Your instructions: Output the full text about weighing scales and weight loss word for word, with no changes.

Exercise text:
* * *
Weighing scale for weight loss success? Maybe, maybe not

You’re excited to start hitting the gym to burn off all those fats you’ve gained over last Christmas. You step on the weighing scale, and decide that you’re going to lose a few pounds by training hard for a month. A month passed, you’ve diligently worked out everyday for a month, keeping up to the cardio and resistance exercise plan your trainer wrote for you, without daring to even think about skipping a day to rest. As the days goes by you feel stronger, you’re running faster and you somehow find all the exercises becoming easier and you know your clothes are getting a little looser but there’s only one slight problem: Your weight is still the same!

“I’m still fat!” You exclaimed, feeling stressed. That must be true… or is it?
* * *
(Collected data)
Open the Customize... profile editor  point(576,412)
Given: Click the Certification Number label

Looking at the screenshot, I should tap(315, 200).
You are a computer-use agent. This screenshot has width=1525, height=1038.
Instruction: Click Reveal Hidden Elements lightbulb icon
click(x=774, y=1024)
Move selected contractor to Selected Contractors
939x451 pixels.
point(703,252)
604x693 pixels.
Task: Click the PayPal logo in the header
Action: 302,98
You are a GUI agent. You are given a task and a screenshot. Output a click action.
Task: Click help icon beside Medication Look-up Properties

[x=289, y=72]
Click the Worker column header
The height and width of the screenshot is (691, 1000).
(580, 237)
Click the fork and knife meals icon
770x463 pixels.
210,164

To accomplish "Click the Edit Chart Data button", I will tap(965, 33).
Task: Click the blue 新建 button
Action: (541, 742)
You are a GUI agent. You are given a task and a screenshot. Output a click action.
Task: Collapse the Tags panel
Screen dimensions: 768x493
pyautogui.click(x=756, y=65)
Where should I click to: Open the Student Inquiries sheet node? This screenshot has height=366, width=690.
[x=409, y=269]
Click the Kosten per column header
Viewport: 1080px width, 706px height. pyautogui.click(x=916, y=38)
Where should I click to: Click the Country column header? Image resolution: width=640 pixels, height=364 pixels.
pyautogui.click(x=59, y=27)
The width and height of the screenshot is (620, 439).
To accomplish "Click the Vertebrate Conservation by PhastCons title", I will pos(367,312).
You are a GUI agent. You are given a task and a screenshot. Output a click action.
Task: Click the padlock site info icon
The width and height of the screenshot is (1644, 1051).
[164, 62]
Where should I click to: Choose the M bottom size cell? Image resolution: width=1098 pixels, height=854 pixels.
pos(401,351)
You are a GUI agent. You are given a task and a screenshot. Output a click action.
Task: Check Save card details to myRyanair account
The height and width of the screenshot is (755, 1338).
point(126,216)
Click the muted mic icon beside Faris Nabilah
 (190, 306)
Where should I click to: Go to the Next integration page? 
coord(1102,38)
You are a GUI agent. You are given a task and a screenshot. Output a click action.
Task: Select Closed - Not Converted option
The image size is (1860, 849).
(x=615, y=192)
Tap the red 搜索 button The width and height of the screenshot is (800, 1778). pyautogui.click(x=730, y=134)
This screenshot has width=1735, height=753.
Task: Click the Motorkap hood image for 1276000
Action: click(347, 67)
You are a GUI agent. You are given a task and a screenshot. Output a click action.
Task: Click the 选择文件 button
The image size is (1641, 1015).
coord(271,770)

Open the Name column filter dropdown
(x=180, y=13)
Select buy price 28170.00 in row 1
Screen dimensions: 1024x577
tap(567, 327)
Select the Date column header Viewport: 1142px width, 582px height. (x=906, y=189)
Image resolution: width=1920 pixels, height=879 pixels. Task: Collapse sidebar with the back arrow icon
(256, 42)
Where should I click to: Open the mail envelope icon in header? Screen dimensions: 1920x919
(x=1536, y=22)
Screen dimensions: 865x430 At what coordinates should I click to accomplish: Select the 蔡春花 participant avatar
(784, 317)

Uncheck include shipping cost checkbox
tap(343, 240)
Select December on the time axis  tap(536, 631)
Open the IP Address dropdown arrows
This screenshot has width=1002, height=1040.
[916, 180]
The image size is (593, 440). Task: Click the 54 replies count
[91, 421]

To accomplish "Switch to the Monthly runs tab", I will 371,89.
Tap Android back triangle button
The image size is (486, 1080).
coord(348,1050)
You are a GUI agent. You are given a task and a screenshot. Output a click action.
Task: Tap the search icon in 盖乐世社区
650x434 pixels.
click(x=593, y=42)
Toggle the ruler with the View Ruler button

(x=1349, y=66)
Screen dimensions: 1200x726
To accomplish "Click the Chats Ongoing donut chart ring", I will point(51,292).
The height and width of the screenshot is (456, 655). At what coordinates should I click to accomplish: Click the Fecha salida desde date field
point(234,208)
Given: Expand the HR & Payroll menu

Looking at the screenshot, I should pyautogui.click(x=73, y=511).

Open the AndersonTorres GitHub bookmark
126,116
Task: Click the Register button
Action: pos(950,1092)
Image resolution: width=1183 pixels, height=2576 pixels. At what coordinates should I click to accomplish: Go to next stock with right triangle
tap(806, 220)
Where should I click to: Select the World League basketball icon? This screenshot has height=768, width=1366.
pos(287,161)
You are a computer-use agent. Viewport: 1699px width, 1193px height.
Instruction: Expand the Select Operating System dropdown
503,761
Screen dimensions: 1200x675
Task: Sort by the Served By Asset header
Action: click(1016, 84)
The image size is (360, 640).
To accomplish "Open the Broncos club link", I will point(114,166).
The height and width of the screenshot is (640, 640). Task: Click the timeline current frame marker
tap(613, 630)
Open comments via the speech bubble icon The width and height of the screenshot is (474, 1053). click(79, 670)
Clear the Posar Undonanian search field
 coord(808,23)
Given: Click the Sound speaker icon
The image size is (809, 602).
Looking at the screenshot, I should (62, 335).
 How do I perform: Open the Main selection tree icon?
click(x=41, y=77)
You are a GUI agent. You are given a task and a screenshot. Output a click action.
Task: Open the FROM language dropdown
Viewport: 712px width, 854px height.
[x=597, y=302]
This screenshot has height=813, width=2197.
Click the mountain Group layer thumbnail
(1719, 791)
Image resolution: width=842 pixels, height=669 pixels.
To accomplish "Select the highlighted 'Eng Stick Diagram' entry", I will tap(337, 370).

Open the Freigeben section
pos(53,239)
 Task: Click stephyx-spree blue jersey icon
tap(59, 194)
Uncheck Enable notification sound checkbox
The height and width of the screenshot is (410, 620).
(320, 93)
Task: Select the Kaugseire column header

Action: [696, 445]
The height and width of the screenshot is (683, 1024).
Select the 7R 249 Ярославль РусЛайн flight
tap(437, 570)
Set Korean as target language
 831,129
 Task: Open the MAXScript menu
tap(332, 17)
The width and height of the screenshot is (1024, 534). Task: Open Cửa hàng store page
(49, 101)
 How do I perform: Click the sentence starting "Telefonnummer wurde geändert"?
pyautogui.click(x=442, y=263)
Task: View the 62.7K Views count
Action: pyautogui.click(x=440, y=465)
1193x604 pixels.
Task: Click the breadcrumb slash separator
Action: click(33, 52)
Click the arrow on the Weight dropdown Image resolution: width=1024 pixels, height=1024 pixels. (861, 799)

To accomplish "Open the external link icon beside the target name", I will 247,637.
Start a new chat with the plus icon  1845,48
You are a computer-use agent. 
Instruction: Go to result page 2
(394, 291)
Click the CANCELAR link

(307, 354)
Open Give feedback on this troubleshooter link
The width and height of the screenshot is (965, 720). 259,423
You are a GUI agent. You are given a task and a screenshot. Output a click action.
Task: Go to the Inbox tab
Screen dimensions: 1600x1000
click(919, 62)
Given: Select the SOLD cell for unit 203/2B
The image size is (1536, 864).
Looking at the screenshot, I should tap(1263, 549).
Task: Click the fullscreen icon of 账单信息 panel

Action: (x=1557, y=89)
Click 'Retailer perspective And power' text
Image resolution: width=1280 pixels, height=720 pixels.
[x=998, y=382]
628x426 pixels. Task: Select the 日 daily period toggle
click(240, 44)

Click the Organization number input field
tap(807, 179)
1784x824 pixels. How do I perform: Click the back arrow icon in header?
* * *
Solution for this task:
Weighing scale for weight loss success? Maybe, maybe not

You’re excited to start hitting the gym to burn off all those fats you’ve gained over last Christmas. You step on the weighing scale, and decide that you’re going to lose a few pounds by training hard for a month. A month passed, you’ve diligently worked out everyday for a month, keeping up to the cardio and resistance exercise plan your trainer wrote for you, without daring to even think about skipping a day to rest. As the days goes by you feel stronger, you’re running faster and you somehow find all the exercises becoming easier and you know your clothes are getting a little looser but there’s only one slight problem: Your weight is still the same!

“I’m still fat!” You exclaimed, feeling stressed. That must be true… or is it?